For the past two years the Baltimore Democrat pushed a bill to control costs and guarantee universal medical coverage, only to see it ignored in a government in gridlock led by a hostile Republican president.

But now Mr. Cardin, a member of the powerful House Ways and Means Committee and its subcommittee on health, finds himself working with a Democratic administration determined to reform the nation's health care system.

Suddenly, his immersion in a subject as complex as molecular biology is promising an already influential lawmaker greater prominence in the House and at home.

On Tuesday, Mr. Cardin will join a group of key House Democrats meeting with Hillary Rodham Clinton, who heads the president's task force on health care reform.

He's as optimistic about passage of legislation as others are gloomy.

"When I come back here next year we're going to be able to talk about the new health care system in this country," the 49-year-old lawmaker told an audience of senior citizens in Pikesville recently. "[You're] not going to be able to say, 'Why isn't anything getting done?' We're going to deliver for you."

Despite his confidence, he runs the risk of voter backlash if the reform effort stalls. But Mr. Cardin, a former speaker of the Maryland House of Delegates who is often mentioned as a potential candidate for governor next year, will see his stock rise if effective legislation passes.

Last year Mr. Cardin came up with a plan that would require employers to cover all workers and the government to cover everyone else.

Coverage of the 35 million Americans now without medical benefits would be phased in over five years -- without a tax increase and without exorbitantly raising the insurance costs paid by employers, he says.

He insists that the government and employers could absorb the costs of universal coverage because the expense would be more than offset by $200 billion in savings he says would result from cost controls at the heart of his bill.

First, he would set an annual national health care budget, a spending limit, apportioned among the states. Then he would require states to devise ways of meeting their individual budgets, or risk federal intervention.

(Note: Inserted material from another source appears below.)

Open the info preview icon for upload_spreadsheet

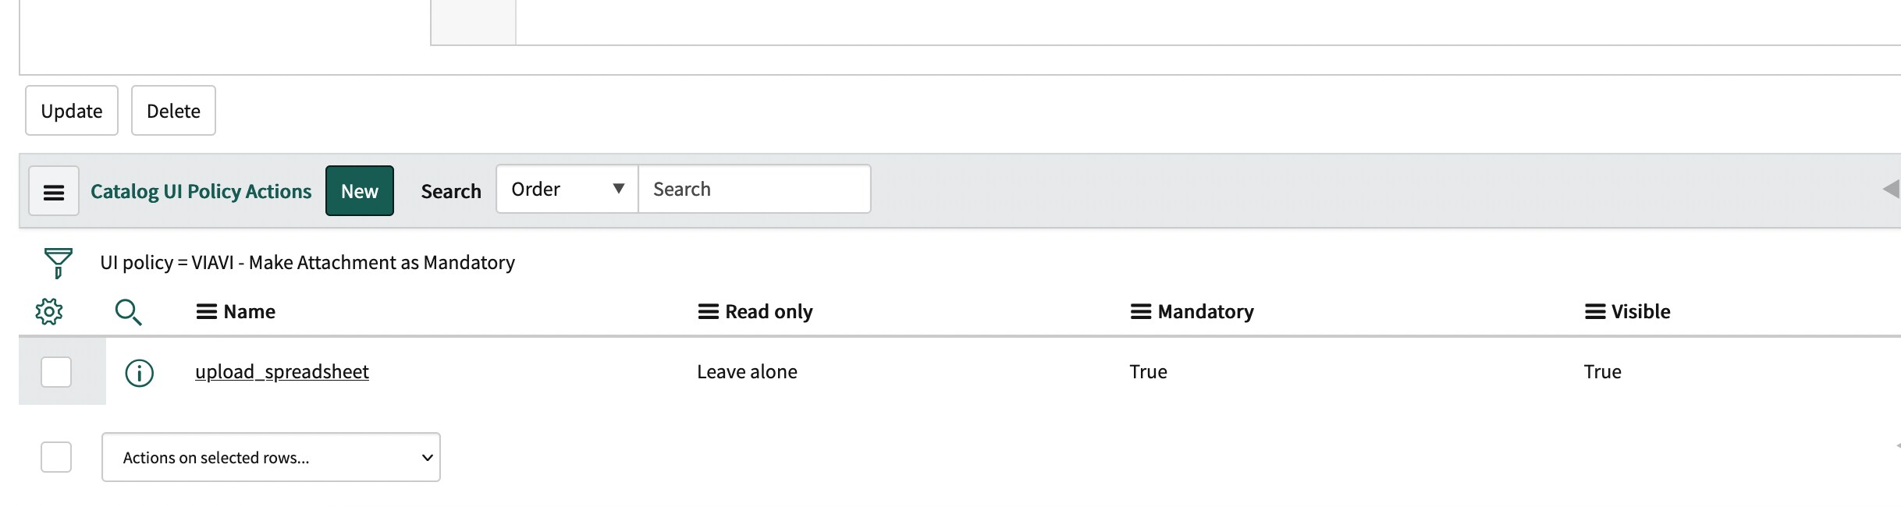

Though he would give each state freedom to experiment, Mr. Cardin is using his bill to champion Maryland's system of controlling hospital costs as a potential national model.

In Maryland, hospital rates are set by an independent state agency. A key feature is that all bill payers -- the more than 1,500 insurance companies, Medicare and Medicaid -- pay the same amount to a hospital for service.

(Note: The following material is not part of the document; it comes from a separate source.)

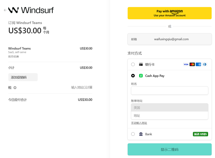Screen dimensions: 215x158
Task: Open the 美国 country dropdown
Action: (170, 107)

This so-called "all payer" provision has helped rationalize what were once wildly different methods used by hospitals to calculate charges.

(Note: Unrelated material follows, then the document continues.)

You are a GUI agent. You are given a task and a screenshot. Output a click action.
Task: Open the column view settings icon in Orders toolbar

It also puts Medicaid and Medicare patients on an equal footing with privately insured patients who have been more welcome at hospitals because they paid more through their insurance policies than the government paid under its programs.

"You shouldn't be getting a lower level of care because you are a Medicaid person instead of a Blue Cross-Blue Shield person," he says, explaining that the "all-payer" rate-setting concept could be extended to physicians and other health practitioners.

Mr. Cardin's bill, which he plans to reintroduce soon, places him in the thick of the health care debate. He is in tune with Mr. Clinton's goal of guaranteeing universal coverage, and with the president's stated interest in some kind of national spending limit.

Despite his fondness for Maryland's rate-setting system, Mr. Cardin says there's also room at the state level for what is called "managed competition," under which large groups of consumers and employers would negotiate with insurance companies and health care providers.

Where he differs with advocates of this market-based approach is in his belief that it's not sufficient to control costs.

"Every other industrialized nation in the world" controls costs either through some form of the Maryland system or the Canadian system in which the government pays all medical bills using tax funds, he says.

By allying himself with proponents of more stringent regulation, Mr. Cardin crosses swords with some of the industry groups that have sought to woo him -- and other lawmakers on congressional health panels -- with campaign contributions.

In his last election campaign, Mr. Cardin received nearly $10,000 from one of the two biggest contributors to congressional

campaigns, the American Medical Association, and at least $1,000 from each of 17 other health and insurance groups.

Dr. Daniel H. Johnson Jr., a member of the AMA's policy-setting organization, disdains national health budgets as a "euphemism for price controls," which he believes don't work -- and which would limit doctors' income.